When you reach the records, transcribe all of them exactly.

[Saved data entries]
———

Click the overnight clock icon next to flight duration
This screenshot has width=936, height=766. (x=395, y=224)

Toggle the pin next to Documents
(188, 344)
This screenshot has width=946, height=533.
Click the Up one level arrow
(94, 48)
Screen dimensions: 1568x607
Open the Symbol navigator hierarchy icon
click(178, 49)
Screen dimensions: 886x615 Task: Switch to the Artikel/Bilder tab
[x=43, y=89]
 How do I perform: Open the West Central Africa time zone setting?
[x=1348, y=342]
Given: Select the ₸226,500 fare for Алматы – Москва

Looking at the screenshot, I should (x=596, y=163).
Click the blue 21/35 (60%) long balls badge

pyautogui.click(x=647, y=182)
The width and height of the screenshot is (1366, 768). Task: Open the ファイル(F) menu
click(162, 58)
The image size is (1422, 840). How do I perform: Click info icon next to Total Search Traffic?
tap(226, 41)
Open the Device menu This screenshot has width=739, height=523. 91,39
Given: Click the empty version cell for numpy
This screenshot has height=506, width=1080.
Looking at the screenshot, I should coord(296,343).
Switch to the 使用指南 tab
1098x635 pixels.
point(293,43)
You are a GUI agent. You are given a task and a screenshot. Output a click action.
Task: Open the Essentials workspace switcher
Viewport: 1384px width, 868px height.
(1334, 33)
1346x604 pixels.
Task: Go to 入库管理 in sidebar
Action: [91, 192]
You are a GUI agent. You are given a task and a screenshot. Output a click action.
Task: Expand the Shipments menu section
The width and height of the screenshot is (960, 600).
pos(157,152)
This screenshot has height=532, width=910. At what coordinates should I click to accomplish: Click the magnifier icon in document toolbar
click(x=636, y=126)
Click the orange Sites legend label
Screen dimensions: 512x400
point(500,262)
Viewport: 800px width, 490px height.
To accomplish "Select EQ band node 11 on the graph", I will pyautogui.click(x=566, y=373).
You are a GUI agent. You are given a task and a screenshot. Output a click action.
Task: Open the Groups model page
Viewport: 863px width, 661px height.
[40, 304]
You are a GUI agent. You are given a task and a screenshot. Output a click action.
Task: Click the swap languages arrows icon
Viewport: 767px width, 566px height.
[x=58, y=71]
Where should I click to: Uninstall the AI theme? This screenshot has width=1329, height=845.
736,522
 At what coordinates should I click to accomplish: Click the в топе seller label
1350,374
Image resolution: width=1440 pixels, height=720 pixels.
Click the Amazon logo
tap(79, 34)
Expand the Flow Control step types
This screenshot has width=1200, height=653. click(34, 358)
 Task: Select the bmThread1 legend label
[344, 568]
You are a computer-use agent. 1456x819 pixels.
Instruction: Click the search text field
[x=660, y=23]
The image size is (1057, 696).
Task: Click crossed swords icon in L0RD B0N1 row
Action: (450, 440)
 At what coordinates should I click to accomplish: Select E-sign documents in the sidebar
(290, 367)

———

TASK ANSWER:
Click the overnight clock icon next to flight duration
This screenshot has width=936, height=766. (x=395, y=224)

Toggle the pin next to Documents
(188, 344)
This screenshot has width=946, height=533.
Click the Up one level arrow
(94, 48)
Screen dimensions: 1568x607
Open the Symbol navigator hierarchy icon
click(178, 49)
Screen dimensions: 886x615 Task: Switch to the Artikel/Bilder tab
[x=43, y=89]
 How do I perform: Open the West Central Africa time zone setting?
[x=1348, y=342]
Given: Select the ₸226,500 fare for Алматы – Москва

Looking at the screenshot, I should (x=596, y=163).
Click the blue 21/35 (60%) long balls badge

pyautogui.click(x=647, y=182)
The width and height of the screenshot is (1366, 768). Task: Open the ファイル(F) menu
click(162, 58)
The image size is (1422, 840). How do I perform: Click info icon next to Total Search Traffic?
tap(226, 41)
Open the Device menu This screenshot has width=739, height=523. 91,39
Given: Click the empty version cell for numpy
This screenshot has height=506, width=1080.
Looking at the screenshot, I should coord(296,343).
Switch to the 使用指南 tab
1098x635 pixels.
point(293,43)
You are a GUI agent. You are given a task and a screenshot. Output a click action.
Task: Open the Essentials workspace switcher
Viewport: 1384px width, 868px height.
(1334, 33)
1346x604 pixels.
Task: Go to 入库管理 in sidebar
Action: [91, 192]
You are a GUI agent. You are given a task and a screenshot. Output a click action.
Task: Expand the Shipments menu section
The width and height of the screenshot is (960, 600).
pos(157,152)
This screenshot has height=532, width=910. At what coordinates should I click to accomplish: Click the magnifier icon in document toolbar
click(x=636, y=126)
Click the orange Sites legend label
Screen dimensions: 512x400
point(500,262)
Viewport: 800px width, 490px height.
To accomplish "Select EQ band node 11 on the graph", I will pyautogui.click(x=566, y=373).
You are a GUI agent. You are given a task and a screenshot. Output a click action.
Task: Open the Groups model page
Viewport: 863px width, 661px height.
[40, 304]
You are a GUI agent. You are given a task and a screenshot. Output a click action.
Task: Click the swap languages arrows icon
Viewport: 767px width, 566px height.
[x=58, y=71]
Where should I click to: Uninstall the AI theme? This screenshot has width=1329, height=845.
736,522
 At what coordinates should I click to accomplish: Click the в топе seller label
1350,374
Image resolution: width=1440 pixels, height=720 pixels.
Click the Amazon logo
tap(79, 34)
Expand the Flow Control step types
This screenshot has width=1200, height=653. click(34, 358)
 Task: Select the bmThread1 legend label
[344, 568]
You are a computer-use agent. 1456x819 pixels.
Instruction: Click the search text field
[x=660, y=23]
The image size is (1057, 696).
Task: Click crossed swords icon in L0RD B0N1 row
Action: (450, 440)
 At what coordinates should I click to accomplish: Select E-sign documents in the sidebar
(290, 367)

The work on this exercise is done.